The important point here being the structure of the covariance function. This has proven quite difficult to code into pymc3, with my attempt shown here:

class KOH_Kernel(Covariance):
    
    """
    Additive model of Kennedy & O'Hagen covariance kernel
    that operates on X assuming that X is:
    (N + n) x (M + m)
    n - length of the data
    M - length of the simulation input vector
    m - length of the simulation calibration vector
    
    c_eta is the covariance of the eta function
    c_delta is the covariance of the discrepency delta function
    and noise is the covariance of data, typically specified as a diagonal
    

    theta is the unknown parameter vector
    """
    
    def __init__(self,input_dim: int,
                      N: int,
                      M: int,
                      c_eta: Covariance,
                      c_delta: Covariance,
                      noise: Covariance,
                      theta:tt.tensor) -> None:
        
        super().__init__(input_dim)
        self.N = N
        self.M = M
        self.theta = theta
        self.c_eta = c_eta
        self._c_delta = c_delta
        self._noise = noise
        self._conditional = False

    def _my_slice(self,X,Xs):

        X = tt.as_tensor_variable(X)
        if Xs is not None:
            Xs = tt.as_tensor_variable(Xs)
        
        return X, Xs
    
    def c_delta(self,X:tt.tensor,
                     diag = False) -> tt.tensor:
        """
        get the delta part of the covariance matrix
        """
        if not diag:
            _c_delta = tt.zeros((X.shape[0],X.shape[0]))
            tt.subtensor.set_subtensor(_c_delta[self.N:,self.N:],
                                    self._c_delta(X[self.N:,:]) +self._noise(X[self.N:,:]))
            return _c_delta
        else:
            return self._c_delta(X[self.N,:],diag = True) +\
                   self._noise(X[self.N,:],diag = True)
        
    def _assign_calibration_parameter(self,X: tt.tensor) -> tt.tensor:
        """
        asigns the calibration vector theta to the inputs X
        """
        return tt.subtensor.set_subtensor(X[self.N:,self.M:],self.theta)
    
    
    def diag(self,X:np.ndarray) -> tt.tensor:
        """
        method for returning the diagonal of the covariance with significantly less
        associated computational cost than computing the full covariance matrix
        and taking the diagonal
        """
        return tt.concatenate([self.c_eta(X,diag = True),
                               self.c_delta(X,diag = True)],axis = 0)
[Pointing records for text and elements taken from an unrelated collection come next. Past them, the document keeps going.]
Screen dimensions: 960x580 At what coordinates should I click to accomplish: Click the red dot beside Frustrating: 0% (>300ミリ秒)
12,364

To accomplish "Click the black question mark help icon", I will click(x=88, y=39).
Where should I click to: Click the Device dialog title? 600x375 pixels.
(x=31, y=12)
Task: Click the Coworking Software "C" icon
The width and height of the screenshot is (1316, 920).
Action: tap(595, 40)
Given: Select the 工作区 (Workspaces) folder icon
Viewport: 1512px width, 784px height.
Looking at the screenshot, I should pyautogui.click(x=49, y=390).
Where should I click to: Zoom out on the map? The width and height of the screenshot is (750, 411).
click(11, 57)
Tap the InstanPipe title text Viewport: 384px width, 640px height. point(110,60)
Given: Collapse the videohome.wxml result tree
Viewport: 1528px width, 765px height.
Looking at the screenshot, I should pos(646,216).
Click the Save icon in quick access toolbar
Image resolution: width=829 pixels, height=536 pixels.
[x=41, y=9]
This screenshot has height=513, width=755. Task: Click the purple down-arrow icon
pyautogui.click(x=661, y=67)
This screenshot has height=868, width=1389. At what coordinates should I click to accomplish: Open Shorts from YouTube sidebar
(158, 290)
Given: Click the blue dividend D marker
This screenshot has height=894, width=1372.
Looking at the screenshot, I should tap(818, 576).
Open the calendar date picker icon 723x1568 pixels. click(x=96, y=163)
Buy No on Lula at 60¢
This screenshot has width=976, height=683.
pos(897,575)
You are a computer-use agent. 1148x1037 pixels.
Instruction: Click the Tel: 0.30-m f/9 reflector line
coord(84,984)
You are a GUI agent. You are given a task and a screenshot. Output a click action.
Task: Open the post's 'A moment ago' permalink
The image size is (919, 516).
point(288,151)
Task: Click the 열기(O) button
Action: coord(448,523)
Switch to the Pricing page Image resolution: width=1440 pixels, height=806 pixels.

    def full(self,X:np.ndarray,
                  Xs: np.ndarray) -> tt.tensor:
        
        """
        the method full is required when inheriting form the Covariance class in pymc3
        and is called by a __call__ method in the base class
        """
        
        tX,_ = self._my_slice(X,Xs)
        if not self._conditional:
            tX = self._assign_calibration_parameter(tX)
            return self.c_eta(X) + self.c_delta(X)
        else:
            return self.c_eta(X)

But using this method I get a lot of divergences and very slow convergence in the sampling even at target acceptance of 0.95. Additionally, I run into issues with the prediction, namely the “input dimension mismatch issue” where the prediction step appears to want my predictive values to be the same shape as my input values. (link to someone experiencing the same issue: "Input dimension mis-match" in basic model?). When I pass a 1D vector for y instead of a nx1 vector, the Cholesky decomposition fails.

So my question is this: Is there something in my covariance function that I am doing incorrectly in the covariance function implementation that pymc3 is not happy with, causing the slow sampling and divergence? Is there something wrong with the covariance function implementation that is causing the failure in the Cholesky decomposition?